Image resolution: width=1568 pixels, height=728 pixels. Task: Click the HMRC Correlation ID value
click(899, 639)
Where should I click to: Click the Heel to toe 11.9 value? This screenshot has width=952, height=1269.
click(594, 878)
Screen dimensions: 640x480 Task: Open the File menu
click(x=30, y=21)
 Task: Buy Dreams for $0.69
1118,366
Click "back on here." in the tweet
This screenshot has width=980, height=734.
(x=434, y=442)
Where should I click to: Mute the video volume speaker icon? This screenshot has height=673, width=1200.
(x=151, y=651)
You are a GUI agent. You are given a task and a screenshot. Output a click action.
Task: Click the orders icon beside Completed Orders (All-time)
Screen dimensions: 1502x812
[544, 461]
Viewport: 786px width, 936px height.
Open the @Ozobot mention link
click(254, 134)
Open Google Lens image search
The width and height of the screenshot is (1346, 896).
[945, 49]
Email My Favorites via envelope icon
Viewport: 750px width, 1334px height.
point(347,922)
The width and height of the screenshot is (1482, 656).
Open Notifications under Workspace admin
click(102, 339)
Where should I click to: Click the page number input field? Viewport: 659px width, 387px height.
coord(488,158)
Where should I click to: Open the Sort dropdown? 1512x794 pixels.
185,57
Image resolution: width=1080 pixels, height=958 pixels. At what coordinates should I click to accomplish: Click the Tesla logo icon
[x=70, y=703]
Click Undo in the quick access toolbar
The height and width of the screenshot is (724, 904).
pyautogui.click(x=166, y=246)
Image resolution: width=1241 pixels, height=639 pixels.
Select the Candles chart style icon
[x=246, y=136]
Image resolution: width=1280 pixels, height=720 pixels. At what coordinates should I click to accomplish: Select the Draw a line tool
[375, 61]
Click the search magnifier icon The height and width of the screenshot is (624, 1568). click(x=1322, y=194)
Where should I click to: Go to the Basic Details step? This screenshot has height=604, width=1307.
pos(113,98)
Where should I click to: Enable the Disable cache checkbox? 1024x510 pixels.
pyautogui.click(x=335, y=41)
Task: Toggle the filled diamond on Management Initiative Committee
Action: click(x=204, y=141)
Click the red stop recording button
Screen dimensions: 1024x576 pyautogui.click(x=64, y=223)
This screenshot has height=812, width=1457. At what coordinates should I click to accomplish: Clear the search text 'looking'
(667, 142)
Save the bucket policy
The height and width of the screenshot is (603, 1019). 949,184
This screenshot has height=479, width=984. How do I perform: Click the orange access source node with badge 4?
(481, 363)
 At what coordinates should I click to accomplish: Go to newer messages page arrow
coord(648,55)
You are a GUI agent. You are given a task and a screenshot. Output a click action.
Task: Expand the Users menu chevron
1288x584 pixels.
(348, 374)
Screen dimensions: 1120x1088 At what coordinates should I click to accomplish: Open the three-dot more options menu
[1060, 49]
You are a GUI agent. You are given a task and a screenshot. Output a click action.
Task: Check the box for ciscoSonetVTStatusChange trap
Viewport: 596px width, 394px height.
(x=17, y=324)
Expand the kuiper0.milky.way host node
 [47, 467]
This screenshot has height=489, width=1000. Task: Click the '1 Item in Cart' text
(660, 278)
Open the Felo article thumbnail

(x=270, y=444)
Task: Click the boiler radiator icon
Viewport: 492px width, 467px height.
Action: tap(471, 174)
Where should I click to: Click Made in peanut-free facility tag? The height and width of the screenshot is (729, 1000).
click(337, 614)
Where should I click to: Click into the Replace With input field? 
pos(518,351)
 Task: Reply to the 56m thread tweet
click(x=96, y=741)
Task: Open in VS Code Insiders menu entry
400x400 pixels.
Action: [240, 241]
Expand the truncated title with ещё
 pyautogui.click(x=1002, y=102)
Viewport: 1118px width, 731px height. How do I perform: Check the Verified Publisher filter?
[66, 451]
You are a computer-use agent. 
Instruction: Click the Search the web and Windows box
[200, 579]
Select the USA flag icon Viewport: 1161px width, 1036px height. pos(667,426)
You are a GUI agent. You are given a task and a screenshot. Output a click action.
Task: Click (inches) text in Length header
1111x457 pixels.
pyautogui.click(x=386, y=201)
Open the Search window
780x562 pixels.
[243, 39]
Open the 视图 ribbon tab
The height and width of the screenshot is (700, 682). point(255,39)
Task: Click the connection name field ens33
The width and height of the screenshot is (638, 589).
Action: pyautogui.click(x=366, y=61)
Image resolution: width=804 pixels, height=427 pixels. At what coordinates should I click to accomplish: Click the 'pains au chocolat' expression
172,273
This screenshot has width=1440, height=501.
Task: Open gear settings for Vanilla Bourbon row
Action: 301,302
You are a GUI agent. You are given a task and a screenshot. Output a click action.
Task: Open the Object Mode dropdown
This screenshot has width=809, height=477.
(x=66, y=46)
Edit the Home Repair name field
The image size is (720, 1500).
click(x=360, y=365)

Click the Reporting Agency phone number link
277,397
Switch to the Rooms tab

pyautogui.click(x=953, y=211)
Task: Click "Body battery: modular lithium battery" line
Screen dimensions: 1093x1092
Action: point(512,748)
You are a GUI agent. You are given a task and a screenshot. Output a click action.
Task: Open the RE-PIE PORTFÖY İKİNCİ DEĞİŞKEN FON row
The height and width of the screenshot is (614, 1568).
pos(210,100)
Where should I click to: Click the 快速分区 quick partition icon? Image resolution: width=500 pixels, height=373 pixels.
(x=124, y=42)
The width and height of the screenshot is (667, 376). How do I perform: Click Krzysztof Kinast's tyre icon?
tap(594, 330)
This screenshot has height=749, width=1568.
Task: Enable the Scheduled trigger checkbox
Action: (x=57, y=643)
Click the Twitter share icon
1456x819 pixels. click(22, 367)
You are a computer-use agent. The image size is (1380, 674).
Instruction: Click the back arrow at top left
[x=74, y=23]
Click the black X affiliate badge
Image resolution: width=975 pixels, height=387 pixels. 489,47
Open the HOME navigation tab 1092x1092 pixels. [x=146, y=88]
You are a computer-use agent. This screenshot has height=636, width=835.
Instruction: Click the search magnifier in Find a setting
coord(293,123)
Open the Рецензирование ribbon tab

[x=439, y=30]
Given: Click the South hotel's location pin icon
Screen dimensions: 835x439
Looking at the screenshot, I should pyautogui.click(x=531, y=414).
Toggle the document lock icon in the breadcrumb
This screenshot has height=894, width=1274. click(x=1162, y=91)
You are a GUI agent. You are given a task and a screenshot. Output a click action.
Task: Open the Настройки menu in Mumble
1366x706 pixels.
※
Output the full set of entries exactly as they were given.

◆ **Written solution**:
Image resolution: width=1568 pixels, height=728 pixels. Task: Click the HMRC Correlation ID value
click(899, 639)
Where should I click to: Click the Heel to toe 11.9 value? This screenshot has width=952, height=1269.
click(594, 878)
Screen dimensions: 640x480 Task: Open the File menu
click(x=30, y=21)
 Task: Buy Dreams for $0.69
1118,366
Click "back on here." in the tweet
This screenshot has width=980, height=734.
(x=434, y=442)
Where should I click to: Mute the video volume speaker icon? This screenshot has height=673, width=1200.
(x=151, y=651)
You are a GUI agent. You are given a task and a screenshot. Output a click action.
Task: Click the orders icon beside Completed Orders (All-time)
Screen dimensions: 1502x812
[544, 461]
Viewport: 786px width, 936px height.
Open the @Ozobot mention link
click(254, 134)
Open Google Lens image search
The width and height of the screenshot is (1346, 896).
[945, 49]
Email My Favorites via envelope icon
Viewport: 750px width, 1334px height.
point(347,922)
The width and height of the screenshot is (1482, 656).
Open Notifications under Workspace admin
click(102, 339)
Where should I click to: Click the page number input field? Viewport: 659px width, 387px height.
coord(488,158)
Where should I click to: Open the Sort dropdown? 1512x794 pixels.
185,57
Image resolution: width=1080 pixels, height=958 pixels. At what coordinates should I click to accomplish: Click the Tesla logo icon
[x=70, y=703]
Click Undo in the quick access toolbar
The height and width of the screenshot is (724, 904).
pyautogui.click(x=166, y=246)
Image resolution: width=1241 pixels, height=639 pixels.
Select the Candles chart style icon
[x=246, y=136]
Image resolution: width=1280 pixels, height=720 pixels. At what coordinates should I click to accomplish: Select the Draw a line tool
[375, 61]
Click the search magnifier icon The height and width of the screenshot is (624, 1568). click(x=1322, y=194)
Where should I click to: Go to the Basic Details step? This screenshot has height=604, width=1307.
pos(113,98)
Where should I click to: Enable the Disable cache checkbox? 1024x510 pixels.
pyautogui.click(x=335, y=41)
Task: Toggle the filled diamond on Management Initiative Committee
Action: click(x=204, y=141)
Click the red stop recording button
Screen dimensions: 1024x576 pyautogui.click(x=64, y=223)
This screenshot has height=812, width=1457. At what coordinates should I click to accomplish: Clear the search text 'looking'
(667, 142)
Save the bucket policy
The height and width of the screenshot is (603, 1019). 949,184
This screenshot has height=479, width=984. How do I perform: Click the orange access source node with badge 4?
(481, 363)
 At what coordinates should I click to accomplish: Go to newer messages page arrow
coord(648,55)
You are a GUI agent. You are given a task and a screenshot. Output a click action.
Task: Expand the Users menu chevron
1288x584 pixels.
(348, 374)
Screen dimensions: 1120x1088 At what coordinates should I click to accomplish: Open the three-dot more options menu
[1060, 49]
You are a GUI agent. You are given a task and a screenshot. Output a click action.
Task: Check the box for ciscoSonetVTStatusChange trap
Viewport: 596px width, 394px height.
(x=17, y=324)
Expand the kuiper0.milky.way host node
 [47, 467]
This screenshot has height=489, width=1000. Task: Click the '1 Item in Cart' text
(660, 278)
Open the Felo article thumbnail

(x=270, y=444)
Task: Click the boiler radiator icon
Viewport: 492px width, 467px height.
Action: tap(471, 174)
Where should I click to: Click Made in peanut-free facility tag? The height and width of the screenshot is (729, 1000).
click(337, 614)
Where should I click to: Click into the Replace With input field? 
pos(518,351)
 Task: Reply to the 56m thread tweet
click(x=96, y=741)
Task: Open in VS Code Insiders menu entry
400x400 pixels.
Action: [240, 241]
Expand the truncated title with ещё
 pyautogui.click(x=1002, y=102)
Viewport: 1118px width, 731px height. How do I perform: Check the Verified Publisher filter?
[66, 451]
You are a computer-use agent. 
Instruction: Click the Search the web and Windows box
[200, 579]
Select the USA flag icon Viewport: 1161px width, 1036px height. pos(667,426)
You are a GUI agent. You are given a task and a screenshot. Output a click action.
Task: Click (inches) text in Length header
1111x457 pixels.
pyautogui.click(x=386, y=201)
Open the Search window
780x562 pixels.
[243, 39]
Open the 视图 ribbon tab
The height and width of the screenshot is (700, 682). point(255,39)
Task: Click the connection name field ens33
The width and height of the screenshot is (638, 589).
Action: pyautogui.click(x=366, y=61)
Image resolution: width=804 pixels, height=427 pixels. At what coordinates should I click to accomplish: Click the 'pains au chocolat' expression
172,273
This screenshot has width=1440, height=501.
Task: Open gear settings for Vanilla Bourbon row
Action: 301,302
You are a GUI agent. You are given a task and a screenshot. Output a click action.
Task: Open the Object Mode dropdown
This screenshot has width=809, height=477.
(x=66, y=46)
Edit the Home Repair name field
The image size is (720, 1500).
click(x=360, y=365)

Click the Reporting Agency phone number link
277,397
Switch to the Rooms tab

pyautogui.click(x=953, y=211)
Task: Click "Body battery: modular lithium battery" line
Screen dimensions: 1093x1092
Action: point(512,748)
You are a GUI agent. You are given a task and a screenshot. Output a click action.
Task: Open the RE-PIE PORTFÖY İKİNCİ DEĞİŞKEN FON row
The height and width of the screenshot is (614, 1568).
pos(210,100)
Where should I click to: Click the 快速分区 quick partition icon? Image resolution: width=500 pixels, height=373 pixels.
(x=124, y=42)
The width and height of the screenshot is (667, 376). How do I perform: Click Krzysztof Kinast's tyre icon?
tap(594, 330)
This screenshot has height=749, width=1568.
Task: Enable the Scheduled trigger checkbox
Action: (x=57, y=643)
Click the Twitter share icon
1456x819 pixels. click(22, 367)
You are a computer-use agent. The image size is (1380, 674).
Instruction: Click the back arrow at top left
[x=74, y=23]
Click the black X affiliate badge
Image resolution: width=975 pixels, height=387 pixels. 489,47
Open the HOME navigation tab 1092x1092 pixels. [x=146, y=88]
You are a computer-use agent. This screenshot has height=636, width=835.
Instruction: Click the search magnifier in Find a setting
coord(293,123)
Open the Рецензирование ribbon tab

[x=439, y=30]
Given: Click the South hotel's location pin icon
Screen dimensions: 835x439
Looking at the screenshot, I should pyautogui.click(x=531, y=414).
Toggle the document lock icon in the breadcrumb
This screenshot has height=894, width=1274. click(x=1162, y=91)
You are a GUI agent. You are given a task and a screenshot. Output a click action.
Task: Open the Настройки menu in Mumble
1366x706 pixels.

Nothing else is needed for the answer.